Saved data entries
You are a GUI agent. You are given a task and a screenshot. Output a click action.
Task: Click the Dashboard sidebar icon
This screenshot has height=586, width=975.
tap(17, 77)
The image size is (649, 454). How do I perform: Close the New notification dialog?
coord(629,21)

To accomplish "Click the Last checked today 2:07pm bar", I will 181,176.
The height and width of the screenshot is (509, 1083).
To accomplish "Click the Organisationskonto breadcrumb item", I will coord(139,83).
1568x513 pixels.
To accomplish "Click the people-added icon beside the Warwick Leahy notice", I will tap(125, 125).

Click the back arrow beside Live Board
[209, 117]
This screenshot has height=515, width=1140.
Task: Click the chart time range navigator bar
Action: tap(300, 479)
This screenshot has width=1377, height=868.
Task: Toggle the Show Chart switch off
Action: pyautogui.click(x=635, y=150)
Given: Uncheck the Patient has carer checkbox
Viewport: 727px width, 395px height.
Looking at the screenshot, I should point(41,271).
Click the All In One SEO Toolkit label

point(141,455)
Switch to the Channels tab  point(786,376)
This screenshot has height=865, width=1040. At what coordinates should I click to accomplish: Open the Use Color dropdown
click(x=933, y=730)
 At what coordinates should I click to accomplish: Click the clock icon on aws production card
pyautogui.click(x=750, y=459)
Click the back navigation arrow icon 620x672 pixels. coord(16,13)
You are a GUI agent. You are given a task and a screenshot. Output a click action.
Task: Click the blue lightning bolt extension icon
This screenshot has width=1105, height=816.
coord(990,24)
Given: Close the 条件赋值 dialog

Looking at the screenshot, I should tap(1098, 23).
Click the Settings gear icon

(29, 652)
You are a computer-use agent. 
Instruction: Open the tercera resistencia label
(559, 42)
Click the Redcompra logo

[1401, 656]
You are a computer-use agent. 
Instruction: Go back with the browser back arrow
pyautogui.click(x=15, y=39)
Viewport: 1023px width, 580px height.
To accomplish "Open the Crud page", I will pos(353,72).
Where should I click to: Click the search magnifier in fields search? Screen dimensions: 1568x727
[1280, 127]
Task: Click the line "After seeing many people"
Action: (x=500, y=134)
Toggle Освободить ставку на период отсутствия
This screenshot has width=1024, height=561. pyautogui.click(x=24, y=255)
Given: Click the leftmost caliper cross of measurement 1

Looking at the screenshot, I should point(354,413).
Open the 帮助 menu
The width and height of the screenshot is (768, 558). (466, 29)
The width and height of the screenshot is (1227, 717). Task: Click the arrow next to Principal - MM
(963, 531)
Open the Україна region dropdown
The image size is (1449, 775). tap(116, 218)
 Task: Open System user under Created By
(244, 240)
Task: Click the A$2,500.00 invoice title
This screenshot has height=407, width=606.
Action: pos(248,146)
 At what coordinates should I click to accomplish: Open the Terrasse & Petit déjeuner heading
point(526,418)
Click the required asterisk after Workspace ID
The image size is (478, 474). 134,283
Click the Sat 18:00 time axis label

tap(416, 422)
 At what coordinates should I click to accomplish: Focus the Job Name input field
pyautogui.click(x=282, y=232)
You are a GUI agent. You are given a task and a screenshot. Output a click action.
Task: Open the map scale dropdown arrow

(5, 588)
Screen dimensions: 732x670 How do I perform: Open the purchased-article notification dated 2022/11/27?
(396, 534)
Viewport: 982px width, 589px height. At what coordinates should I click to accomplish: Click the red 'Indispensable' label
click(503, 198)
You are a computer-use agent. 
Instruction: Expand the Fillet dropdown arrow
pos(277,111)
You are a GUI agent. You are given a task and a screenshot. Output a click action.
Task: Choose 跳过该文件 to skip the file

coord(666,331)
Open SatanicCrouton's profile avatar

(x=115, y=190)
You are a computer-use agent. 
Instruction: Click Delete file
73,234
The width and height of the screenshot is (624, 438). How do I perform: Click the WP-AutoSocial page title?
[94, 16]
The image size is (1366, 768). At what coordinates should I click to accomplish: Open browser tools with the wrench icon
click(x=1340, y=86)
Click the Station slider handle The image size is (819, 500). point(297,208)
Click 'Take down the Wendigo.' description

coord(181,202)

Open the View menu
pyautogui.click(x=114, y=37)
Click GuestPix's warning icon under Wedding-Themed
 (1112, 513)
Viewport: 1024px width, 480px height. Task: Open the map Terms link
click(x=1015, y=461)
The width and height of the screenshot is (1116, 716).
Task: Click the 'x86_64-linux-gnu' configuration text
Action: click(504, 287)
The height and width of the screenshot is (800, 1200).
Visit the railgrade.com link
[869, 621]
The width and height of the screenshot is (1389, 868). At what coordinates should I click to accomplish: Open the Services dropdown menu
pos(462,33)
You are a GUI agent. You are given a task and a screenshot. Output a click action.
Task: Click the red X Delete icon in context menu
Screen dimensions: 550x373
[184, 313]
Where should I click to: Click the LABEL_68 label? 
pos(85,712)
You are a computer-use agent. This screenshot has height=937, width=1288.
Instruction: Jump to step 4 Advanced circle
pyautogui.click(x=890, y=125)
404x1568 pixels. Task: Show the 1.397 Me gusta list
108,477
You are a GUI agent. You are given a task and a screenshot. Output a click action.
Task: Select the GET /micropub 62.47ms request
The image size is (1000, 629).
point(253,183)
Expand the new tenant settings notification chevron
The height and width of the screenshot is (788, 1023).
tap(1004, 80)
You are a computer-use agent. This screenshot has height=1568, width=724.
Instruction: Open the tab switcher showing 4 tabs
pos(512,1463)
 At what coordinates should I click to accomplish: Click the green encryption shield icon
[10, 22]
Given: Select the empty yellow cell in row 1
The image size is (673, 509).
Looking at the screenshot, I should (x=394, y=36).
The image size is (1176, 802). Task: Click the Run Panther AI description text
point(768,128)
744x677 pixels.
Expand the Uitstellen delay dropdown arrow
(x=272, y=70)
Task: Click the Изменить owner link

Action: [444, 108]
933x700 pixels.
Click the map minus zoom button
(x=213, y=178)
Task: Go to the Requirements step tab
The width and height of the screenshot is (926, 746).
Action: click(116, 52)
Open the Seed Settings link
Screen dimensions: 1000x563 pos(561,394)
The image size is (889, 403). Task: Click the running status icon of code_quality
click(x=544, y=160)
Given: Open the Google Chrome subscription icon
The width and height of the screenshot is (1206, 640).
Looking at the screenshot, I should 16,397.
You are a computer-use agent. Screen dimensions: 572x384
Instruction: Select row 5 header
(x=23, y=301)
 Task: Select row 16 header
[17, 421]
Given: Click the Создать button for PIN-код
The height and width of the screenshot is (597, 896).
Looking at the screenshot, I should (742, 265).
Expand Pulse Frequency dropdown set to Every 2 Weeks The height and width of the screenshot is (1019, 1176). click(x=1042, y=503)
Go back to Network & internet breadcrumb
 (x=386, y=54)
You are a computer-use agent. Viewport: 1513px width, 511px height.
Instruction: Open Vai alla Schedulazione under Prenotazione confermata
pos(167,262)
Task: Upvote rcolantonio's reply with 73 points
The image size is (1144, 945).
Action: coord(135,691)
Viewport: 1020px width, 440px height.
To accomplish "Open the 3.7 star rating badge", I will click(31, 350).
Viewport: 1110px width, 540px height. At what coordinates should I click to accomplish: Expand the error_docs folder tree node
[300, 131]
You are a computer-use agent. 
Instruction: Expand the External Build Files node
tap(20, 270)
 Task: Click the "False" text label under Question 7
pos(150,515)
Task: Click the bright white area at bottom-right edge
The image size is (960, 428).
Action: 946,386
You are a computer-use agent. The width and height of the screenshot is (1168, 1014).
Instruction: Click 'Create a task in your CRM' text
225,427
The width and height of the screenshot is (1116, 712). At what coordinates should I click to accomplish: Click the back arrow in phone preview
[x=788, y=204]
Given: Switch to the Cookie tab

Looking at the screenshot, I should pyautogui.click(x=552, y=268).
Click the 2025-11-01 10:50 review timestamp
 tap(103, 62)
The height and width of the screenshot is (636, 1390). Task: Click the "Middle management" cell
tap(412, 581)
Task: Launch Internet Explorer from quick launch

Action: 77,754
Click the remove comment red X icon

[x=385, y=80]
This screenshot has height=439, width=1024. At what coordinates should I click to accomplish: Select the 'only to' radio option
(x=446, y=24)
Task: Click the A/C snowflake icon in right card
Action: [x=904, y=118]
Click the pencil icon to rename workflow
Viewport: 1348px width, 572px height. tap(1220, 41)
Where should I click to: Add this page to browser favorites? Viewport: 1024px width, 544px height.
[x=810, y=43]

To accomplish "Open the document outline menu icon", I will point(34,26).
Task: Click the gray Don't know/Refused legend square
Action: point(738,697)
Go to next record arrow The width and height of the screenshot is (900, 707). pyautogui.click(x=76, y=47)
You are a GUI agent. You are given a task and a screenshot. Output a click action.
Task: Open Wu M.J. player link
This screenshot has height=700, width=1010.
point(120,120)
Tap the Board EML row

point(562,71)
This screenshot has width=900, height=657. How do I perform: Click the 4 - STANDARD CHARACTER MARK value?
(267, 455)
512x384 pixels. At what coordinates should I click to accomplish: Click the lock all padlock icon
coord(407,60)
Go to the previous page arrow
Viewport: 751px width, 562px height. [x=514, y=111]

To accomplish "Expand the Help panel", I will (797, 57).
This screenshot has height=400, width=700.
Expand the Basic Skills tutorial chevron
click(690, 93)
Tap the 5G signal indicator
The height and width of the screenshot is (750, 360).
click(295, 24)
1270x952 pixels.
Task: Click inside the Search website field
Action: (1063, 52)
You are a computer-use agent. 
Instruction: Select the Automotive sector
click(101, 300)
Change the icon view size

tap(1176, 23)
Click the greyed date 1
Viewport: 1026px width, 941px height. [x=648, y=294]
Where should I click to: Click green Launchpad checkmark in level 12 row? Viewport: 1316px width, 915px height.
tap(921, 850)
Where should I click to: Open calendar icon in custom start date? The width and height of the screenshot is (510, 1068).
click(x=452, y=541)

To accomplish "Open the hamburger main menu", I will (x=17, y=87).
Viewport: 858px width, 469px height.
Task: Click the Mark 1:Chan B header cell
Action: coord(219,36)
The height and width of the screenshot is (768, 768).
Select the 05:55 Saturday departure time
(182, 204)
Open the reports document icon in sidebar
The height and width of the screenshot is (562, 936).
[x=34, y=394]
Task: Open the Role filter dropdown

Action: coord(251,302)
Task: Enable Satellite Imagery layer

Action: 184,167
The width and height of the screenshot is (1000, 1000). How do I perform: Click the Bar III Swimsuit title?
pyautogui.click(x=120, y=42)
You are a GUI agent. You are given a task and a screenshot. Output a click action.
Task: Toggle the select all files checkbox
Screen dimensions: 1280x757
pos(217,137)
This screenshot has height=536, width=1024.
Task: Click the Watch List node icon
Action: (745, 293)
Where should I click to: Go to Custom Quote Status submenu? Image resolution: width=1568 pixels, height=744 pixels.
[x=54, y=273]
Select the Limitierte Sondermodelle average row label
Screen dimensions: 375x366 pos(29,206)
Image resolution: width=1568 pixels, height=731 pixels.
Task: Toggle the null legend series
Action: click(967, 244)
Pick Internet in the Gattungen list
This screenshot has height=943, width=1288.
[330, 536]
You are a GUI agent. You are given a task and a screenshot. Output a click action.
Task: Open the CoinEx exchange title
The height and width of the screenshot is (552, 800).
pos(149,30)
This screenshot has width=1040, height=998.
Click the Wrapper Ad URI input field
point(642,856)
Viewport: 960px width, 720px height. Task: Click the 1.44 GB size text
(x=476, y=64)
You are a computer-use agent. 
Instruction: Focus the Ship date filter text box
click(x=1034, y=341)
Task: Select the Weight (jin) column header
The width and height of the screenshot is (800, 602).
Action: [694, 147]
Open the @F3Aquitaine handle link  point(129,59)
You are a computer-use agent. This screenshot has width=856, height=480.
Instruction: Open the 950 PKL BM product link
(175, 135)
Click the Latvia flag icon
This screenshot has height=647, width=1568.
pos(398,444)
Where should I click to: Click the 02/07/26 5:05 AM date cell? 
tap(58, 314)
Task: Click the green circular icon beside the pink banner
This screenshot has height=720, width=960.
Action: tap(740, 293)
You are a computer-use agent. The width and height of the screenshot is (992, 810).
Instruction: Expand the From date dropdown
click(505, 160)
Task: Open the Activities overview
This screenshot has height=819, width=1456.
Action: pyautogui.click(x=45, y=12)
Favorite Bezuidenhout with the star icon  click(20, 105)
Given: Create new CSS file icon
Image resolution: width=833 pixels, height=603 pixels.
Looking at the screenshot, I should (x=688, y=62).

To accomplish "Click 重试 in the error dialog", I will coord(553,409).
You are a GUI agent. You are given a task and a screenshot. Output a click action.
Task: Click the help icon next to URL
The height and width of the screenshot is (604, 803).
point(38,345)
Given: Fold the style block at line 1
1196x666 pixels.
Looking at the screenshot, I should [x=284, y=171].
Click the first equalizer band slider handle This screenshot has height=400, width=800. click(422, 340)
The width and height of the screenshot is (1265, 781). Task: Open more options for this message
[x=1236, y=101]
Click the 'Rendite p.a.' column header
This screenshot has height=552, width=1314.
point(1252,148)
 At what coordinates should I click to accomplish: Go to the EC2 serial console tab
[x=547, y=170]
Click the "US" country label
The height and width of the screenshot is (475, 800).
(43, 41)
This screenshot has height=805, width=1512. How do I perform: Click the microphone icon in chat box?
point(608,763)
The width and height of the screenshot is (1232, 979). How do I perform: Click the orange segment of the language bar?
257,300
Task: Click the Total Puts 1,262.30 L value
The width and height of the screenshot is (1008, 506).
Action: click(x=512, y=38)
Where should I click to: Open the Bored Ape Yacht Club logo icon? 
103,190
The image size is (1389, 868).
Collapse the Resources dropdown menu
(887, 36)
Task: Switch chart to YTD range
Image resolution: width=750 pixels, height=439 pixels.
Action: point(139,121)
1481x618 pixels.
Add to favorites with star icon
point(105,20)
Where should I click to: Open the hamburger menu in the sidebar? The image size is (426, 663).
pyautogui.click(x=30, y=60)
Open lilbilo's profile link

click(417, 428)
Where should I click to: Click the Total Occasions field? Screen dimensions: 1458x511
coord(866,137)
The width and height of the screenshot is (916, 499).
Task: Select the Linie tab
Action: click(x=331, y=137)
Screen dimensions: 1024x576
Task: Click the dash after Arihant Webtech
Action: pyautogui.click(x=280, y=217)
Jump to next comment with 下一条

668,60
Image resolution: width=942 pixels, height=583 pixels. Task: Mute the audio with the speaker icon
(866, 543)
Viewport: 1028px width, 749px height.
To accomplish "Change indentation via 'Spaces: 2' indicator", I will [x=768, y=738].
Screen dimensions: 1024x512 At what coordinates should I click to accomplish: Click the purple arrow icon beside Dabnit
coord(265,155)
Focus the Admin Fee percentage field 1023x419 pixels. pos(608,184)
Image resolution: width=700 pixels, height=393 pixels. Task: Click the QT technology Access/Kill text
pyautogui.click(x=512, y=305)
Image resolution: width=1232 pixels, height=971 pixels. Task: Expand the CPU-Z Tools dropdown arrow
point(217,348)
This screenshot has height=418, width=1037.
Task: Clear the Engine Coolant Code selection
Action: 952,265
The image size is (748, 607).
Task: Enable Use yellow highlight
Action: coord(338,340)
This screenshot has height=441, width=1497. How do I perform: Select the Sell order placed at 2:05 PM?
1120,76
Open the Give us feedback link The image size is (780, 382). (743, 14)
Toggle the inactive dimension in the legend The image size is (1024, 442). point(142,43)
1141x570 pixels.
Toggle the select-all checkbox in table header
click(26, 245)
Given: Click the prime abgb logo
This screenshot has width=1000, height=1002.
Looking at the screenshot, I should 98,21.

● **Work instruction**
In the entries above, find the line with "Favorite Bezuidenhout with" and the line with "Click the first", then set down exactly those two and every line between them, nothing else.

● **Result**
Favorite Bezuidenhout with the star icon  click(20, 105)
Given: Create new CSS file icon
Image resolution: width=833 pixels, height=603 pixels.
Looking at the screenshot, I should (x=688, y=62).

To accomplish "Click 重试 in the error dialog", I will coord(553,409).
You are a GUI agent. You are given a task and a screenshot. Output a click action.
Task: Click the help icon next to URL
The height and width of the screenshot is (604, 803).
point(38,345)
Given: Fold the style block at line 1
1196x666 pixels.
Looking at the screenshot, I should [x=284, y=171].
Click the first equalizer band slider handle This screenshot has height=400, width=800. click(422, 340)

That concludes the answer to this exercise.